Minimal Energy Transfer of Solid Material Between Planetary Systems

TL;DR

This paper investigates a low-energy dynamical mechanism for transferring solid material between planetary systems, potentially increasing the likelihood of interstellar lithopanspermia, though biological viability remains uncertain.

Contribution

It introduces a chaotic dynamical process involving nearly parabolic trajectories that enables minimal energy transfer between stellar systems, enhancing transfer probability.

Findings

Low velocity transfer mechanisms are more efficient than hyperbolic trajectories.

Significant material transfer could have occurred from the early Solar System to nearby stars.
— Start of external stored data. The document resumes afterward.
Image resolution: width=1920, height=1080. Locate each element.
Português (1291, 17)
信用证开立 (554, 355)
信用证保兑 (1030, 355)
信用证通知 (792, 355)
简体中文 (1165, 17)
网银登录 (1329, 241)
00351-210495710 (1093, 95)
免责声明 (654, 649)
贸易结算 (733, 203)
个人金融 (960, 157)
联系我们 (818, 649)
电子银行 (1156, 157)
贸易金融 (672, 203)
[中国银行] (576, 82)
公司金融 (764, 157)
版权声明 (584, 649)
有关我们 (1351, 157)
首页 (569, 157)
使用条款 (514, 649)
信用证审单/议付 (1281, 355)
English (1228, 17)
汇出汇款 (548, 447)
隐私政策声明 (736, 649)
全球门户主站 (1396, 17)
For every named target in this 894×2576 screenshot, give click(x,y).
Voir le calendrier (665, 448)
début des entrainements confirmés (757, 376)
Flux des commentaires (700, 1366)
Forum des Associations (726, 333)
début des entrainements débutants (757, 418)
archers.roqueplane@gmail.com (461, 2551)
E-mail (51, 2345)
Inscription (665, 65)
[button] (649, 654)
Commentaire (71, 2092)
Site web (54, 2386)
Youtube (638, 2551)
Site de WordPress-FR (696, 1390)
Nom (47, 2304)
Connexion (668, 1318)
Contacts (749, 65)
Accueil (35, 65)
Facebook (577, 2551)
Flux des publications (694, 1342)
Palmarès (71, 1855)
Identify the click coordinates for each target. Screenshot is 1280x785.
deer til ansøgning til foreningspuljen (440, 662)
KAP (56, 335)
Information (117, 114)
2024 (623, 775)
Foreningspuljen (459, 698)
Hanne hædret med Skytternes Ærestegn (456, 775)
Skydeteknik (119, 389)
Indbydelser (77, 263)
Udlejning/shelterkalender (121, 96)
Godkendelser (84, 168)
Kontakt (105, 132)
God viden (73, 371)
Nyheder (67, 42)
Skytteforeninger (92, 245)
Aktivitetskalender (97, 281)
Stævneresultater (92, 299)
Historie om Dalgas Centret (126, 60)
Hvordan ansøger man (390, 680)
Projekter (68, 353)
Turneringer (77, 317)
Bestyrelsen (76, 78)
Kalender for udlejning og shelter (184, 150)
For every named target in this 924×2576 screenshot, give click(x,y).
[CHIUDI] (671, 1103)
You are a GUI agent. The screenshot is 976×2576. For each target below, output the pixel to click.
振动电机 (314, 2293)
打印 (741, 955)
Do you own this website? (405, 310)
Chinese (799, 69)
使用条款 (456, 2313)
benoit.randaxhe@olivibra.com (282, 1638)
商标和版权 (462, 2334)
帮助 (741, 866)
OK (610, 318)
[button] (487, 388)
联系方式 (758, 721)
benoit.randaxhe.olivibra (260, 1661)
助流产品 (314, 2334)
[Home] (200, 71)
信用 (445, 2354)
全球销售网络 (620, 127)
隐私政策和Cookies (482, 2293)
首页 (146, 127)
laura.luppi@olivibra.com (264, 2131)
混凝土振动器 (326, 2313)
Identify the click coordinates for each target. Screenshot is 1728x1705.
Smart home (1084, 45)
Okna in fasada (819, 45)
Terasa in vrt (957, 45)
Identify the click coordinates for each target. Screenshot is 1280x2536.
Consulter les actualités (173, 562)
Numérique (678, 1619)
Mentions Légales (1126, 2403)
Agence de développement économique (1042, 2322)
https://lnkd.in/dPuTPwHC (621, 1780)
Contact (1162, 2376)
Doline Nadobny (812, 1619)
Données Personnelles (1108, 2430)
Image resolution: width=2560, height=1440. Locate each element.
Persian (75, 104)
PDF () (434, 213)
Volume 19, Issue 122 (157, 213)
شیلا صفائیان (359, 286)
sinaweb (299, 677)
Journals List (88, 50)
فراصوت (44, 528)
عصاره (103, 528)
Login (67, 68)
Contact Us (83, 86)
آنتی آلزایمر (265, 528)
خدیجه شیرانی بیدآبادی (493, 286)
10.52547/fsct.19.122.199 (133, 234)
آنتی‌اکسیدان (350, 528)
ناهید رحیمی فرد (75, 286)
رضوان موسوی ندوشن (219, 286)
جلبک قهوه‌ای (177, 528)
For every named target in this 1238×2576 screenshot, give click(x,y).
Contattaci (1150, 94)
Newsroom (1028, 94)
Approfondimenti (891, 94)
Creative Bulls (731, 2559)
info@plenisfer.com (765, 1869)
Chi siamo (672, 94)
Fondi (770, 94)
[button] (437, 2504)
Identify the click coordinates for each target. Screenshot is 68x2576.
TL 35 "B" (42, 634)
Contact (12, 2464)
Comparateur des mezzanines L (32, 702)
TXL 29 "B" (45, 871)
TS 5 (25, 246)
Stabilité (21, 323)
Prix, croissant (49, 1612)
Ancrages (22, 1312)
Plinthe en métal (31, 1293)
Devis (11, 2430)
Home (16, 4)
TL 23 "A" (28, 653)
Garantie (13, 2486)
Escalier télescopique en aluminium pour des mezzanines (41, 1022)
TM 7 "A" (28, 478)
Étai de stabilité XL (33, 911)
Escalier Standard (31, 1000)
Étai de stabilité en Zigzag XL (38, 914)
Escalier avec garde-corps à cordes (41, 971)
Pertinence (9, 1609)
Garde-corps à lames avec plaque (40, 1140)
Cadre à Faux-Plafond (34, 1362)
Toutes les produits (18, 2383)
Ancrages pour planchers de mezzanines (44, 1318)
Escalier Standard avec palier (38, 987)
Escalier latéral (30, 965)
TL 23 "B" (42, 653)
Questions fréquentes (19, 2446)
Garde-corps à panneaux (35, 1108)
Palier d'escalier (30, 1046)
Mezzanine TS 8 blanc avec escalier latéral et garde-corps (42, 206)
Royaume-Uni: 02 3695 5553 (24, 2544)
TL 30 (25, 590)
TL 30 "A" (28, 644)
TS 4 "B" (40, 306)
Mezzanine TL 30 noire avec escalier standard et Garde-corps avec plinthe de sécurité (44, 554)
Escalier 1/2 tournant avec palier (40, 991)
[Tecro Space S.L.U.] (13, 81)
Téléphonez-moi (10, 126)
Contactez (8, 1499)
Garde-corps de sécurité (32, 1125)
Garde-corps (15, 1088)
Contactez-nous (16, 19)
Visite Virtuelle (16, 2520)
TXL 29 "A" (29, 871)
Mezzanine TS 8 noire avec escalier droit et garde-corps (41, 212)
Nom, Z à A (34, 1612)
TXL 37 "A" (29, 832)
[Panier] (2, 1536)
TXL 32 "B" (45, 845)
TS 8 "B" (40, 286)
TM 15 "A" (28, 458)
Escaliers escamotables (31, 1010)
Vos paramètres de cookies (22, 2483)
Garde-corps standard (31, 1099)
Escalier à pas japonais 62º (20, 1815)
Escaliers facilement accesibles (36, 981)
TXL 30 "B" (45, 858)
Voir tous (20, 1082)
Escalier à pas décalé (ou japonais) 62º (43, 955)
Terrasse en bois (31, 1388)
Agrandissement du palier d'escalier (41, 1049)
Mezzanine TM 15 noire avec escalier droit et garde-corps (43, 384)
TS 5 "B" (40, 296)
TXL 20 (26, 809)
Transfer probability depends on stellar mass and cluster size.

Abstract

The exchange of meteorites among the terrestrial planets of our Solar System is a well established phenomenon that has triggered discussion of lithopanspermia within the Solar System. Similarly, could solid material be transferred across planetary systems? To address this question, we explore the dynamics of the transfer of small bodies between planetary systems. In particular, we examine a dynamical process that yields very low escape velocities using nearly parabolic trajectories, and the reverse process that allows for low velocity capture. These processes are chaotic and provide a mechanism for minimal energy transfer that yield an increased transfer probability compared to that of previously studied mechanisms that have invoked hyperbolic trajectories. We estimate the transfer probability in a stellar cluster as a function of stellar mass and cluster size. We find that significant amounts of solid material could potentially have been transferred from the early Solar System to our nearest neighbor stars. While this low velocity mechanism improves the odds for interstellar lithopanspermia, the exchange of biologically active materials across stellar systems depends greatly upon the highly uncertain viability of organisms over the timescales for transfer, typically millions of years.